We were able to track down video metadata that helped us pair clips with individual flights. Turns out, previous data had pretty bad contamination between the train and val sets. We estimated if there were >10 clips for a flight, at least one clip would show up in both train and val. This is reflected in models doing well on our val set, but then initially performing poorly on the next data drop.

To assess the full extent of the contamination, I bucketed our flights into 3 groups. First, the worst offenders, ‘heavily contaminated’: examples of the flight were in both the train and val set or the clips were visually very similar. Next, we had ‘contaminated’: examples where there were clips in both train and val (note that heavy contamination is a subset of this group). Finally, uncontaminated cases: where a flight was solely in the validation set—the ideal. When we broke it down we saw the following.

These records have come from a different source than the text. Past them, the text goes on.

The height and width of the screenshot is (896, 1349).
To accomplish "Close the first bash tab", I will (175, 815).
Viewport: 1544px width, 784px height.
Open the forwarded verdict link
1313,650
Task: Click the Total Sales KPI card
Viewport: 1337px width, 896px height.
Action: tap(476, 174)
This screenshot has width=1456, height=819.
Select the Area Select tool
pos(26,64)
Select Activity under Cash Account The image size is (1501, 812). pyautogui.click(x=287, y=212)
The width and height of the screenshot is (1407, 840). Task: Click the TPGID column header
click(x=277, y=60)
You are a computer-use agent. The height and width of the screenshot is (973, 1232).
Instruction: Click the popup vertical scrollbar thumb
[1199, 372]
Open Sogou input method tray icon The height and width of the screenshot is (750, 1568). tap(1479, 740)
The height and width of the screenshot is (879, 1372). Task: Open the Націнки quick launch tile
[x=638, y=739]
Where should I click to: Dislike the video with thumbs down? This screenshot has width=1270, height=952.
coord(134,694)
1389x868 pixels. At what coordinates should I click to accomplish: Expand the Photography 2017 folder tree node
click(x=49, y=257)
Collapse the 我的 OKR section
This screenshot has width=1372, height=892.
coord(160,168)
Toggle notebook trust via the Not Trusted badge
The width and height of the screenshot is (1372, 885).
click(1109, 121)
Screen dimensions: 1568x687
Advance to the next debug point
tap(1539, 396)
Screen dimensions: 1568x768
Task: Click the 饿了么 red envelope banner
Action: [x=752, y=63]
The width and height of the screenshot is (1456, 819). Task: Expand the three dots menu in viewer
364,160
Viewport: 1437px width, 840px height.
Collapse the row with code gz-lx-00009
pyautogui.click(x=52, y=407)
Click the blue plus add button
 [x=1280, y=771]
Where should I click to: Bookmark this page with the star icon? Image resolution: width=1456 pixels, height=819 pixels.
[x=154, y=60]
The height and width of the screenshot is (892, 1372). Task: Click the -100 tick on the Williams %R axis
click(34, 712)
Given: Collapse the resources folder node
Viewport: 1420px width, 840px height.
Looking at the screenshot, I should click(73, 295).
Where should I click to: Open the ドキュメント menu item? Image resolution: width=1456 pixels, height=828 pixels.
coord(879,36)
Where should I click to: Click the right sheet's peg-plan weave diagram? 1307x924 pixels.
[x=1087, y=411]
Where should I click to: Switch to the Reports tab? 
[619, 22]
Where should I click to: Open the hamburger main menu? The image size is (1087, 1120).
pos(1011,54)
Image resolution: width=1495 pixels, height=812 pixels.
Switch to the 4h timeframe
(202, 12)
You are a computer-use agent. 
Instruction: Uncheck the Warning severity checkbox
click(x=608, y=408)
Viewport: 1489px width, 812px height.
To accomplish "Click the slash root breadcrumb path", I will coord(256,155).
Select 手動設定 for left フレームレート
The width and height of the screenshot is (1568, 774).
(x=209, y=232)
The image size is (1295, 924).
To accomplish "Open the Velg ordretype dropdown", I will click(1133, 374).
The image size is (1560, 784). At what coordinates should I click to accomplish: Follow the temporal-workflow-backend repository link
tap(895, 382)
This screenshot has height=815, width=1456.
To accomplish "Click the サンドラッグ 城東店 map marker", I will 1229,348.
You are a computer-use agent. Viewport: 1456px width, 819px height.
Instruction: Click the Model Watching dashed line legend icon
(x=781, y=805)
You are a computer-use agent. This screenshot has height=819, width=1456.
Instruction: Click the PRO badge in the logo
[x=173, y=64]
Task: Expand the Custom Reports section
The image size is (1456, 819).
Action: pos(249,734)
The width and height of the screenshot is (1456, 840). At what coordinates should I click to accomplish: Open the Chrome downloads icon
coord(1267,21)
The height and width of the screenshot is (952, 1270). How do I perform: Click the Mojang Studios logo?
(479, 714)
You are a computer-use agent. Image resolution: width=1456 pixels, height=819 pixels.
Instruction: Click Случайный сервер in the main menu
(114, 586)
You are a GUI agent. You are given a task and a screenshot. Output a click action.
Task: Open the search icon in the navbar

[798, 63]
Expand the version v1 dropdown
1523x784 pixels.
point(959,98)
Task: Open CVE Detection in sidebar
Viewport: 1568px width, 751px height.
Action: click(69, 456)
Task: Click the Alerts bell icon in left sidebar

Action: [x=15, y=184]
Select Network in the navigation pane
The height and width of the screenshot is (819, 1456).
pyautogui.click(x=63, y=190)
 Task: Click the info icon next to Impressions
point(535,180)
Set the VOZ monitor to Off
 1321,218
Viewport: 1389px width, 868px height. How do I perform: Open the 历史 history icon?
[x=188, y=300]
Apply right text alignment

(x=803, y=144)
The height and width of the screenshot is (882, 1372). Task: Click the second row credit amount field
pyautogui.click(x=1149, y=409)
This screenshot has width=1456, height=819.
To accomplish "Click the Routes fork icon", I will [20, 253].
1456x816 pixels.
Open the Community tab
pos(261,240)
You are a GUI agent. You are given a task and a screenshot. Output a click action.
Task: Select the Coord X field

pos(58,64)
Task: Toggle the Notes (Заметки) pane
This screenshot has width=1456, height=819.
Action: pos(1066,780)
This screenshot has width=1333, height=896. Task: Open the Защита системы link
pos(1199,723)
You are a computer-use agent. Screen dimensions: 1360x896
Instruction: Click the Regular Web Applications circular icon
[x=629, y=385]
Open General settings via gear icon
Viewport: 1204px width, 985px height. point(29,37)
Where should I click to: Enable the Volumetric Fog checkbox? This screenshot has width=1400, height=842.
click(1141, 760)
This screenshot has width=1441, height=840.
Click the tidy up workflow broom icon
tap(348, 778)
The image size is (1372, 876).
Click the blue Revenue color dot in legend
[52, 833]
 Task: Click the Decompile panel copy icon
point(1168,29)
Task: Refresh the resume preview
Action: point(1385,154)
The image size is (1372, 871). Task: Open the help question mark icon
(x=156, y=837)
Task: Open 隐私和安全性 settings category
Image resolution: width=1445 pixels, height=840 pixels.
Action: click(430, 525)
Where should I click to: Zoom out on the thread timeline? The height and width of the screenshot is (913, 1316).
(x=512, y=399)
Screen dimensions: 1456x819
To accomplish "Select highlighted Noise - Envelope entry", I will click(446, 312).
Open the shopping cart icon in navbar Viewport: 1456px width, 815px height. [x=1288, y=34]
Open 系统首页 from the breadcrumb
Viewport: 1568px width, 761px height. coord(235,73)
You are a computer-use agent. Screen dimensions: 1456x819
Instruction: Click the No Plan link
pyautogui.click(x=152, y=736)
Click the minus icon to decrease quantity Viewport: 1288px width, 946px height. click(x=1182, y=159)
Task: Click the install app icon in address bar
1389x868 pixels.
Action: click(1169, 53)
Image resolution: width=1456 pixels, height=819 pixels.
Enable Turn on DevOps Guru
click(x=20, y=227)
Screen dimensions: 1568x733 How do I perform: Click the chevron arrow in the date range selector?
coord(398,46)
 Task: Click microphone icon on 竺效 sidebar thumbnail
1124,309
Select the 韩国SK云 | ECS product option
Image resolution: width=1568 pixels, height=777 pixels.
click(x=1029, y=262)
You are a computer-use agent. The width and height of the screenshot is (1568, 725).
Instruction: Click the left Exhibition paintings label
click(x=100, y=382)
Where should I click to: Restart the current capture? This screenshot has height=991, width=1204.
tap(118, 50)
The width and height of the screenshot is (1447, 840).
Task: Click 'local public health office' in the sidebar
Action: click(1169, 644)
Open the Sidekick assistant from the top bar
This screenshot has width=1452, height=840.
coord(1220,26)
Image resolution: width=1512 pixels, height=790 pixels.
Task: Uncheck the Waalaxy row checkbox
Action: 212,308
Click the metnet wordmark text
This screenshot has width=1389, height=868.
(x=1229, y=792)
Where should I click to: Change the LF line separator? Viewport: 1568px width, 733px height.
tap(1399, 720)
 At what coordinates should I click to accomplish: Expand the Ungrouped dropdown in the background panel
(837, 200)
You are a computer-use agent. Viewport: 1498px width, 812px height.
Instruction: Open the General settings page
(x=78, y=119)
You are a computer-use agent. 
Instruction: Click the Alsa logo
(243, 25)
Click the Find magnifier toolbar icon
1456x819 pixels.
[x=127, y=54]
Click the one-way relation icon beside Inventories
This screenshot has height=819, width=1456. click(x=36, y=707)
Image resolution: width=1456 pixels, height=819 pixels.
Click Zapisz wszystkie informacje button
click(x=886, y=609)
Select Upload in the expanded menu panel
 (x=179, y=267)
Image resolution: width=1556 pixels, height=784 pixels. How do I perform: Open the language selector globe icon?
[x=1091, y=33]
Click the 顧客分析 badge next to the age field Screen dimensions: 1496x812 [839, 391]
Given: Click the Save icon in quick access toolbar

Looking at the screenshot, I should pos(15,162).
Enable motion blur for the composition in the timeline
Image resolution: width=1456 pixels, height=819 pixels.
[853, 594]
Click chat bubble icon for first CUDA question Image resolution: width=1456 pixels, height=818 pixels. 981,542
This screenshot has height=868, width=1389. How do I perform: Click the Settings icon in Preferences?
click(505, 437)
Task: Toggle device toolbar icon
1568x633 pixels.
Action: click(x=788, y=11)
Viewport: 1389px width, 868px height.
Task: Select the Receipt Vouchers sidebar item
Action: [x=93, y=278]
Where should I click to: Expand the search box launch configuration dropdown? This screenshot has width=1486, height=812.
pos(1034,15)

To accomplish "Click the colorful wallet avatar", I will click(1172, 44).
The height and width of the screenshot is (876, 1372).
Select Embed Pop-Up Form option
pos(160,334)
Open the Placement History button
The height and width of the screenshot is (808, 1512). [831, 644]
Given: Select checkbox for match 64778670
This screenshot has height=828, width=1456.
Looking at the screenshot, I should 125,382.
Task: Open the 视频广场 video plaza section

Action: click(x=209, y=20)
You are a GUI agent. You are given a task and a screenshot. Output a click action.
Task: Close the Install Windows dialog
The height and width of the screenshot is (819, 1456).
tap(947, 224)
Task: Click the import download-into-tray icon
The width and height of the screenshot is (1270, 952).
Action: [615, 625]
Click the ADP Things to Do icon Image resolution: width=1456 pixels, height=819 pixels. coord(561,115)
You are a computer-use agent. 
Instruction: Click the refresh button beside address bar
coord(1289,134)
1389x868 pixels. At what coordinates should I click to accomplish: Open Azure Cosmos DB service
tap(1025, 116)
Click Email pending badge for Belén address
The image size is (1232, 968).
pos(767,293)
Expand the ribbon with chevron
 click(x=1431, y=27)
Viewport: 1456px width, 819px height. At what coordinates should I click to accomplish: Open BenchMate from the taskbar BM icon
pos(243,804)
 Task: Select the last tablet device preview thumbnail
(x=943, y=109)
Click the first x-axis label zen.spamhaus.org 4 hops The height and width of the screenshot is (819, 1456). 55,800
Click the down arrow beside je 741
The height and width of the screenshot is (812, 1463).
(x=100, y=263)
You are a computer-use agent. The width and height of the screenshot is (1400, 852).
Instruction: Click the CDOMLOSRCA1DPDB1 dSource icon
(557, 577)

PERCENTAGE OF VAL HEAVILY CONTAMINATED 0.36
PERCENTAGE OF VAL CONTAMINATED  0.59
PERCENTAGE OF VAL NOT CONTAMINATED  0.41

Breaking down performance of our best model by contamination level, we see - unsurprisingly - that our scores are much worse on uncontaminated data than heavily contaminated data, a pixel level F1 drop of nearly 6.

PIXEL-LEVEL SCOREs NOT CONTAMINATED: 
F1 0.839527106157721
PRECISION 0.8951125382720957
RECALL 0.7904416148438631
---
PIXEL CONTAMINATED: 
F1 0.8641968577626662
PRECISION 0.8934060871525319
RECALL 0.8368371079256595
---
PIXEL HEAVILY CONTAMINATED: 
F1 0.8968283416995237
PRECISION 0.9053792308787132
RECALL 0.8884374597334683

Next Steps (What do we do!?!)

Luckily, ‘knowledge is half the battle’ (I think Descartes said this, but it might have been GI Joe). Once we diagnosed the issue, we were able to work with the customer to get a wider variety of flights and start taking measures to combat the contamination.

The results are striking (striking!), as you can see below. On the right, we have the old data before we raised the issue. As you can see, it has relatively few flights with tons of examples. Since these examples were assigned randomly to train and val, the more examples a flight has, the more likely it is to contaminate both sets. On the left, we see a drastic increase in the number of flights, and a left-shifting over the distribution. This means more diversity and less contamination!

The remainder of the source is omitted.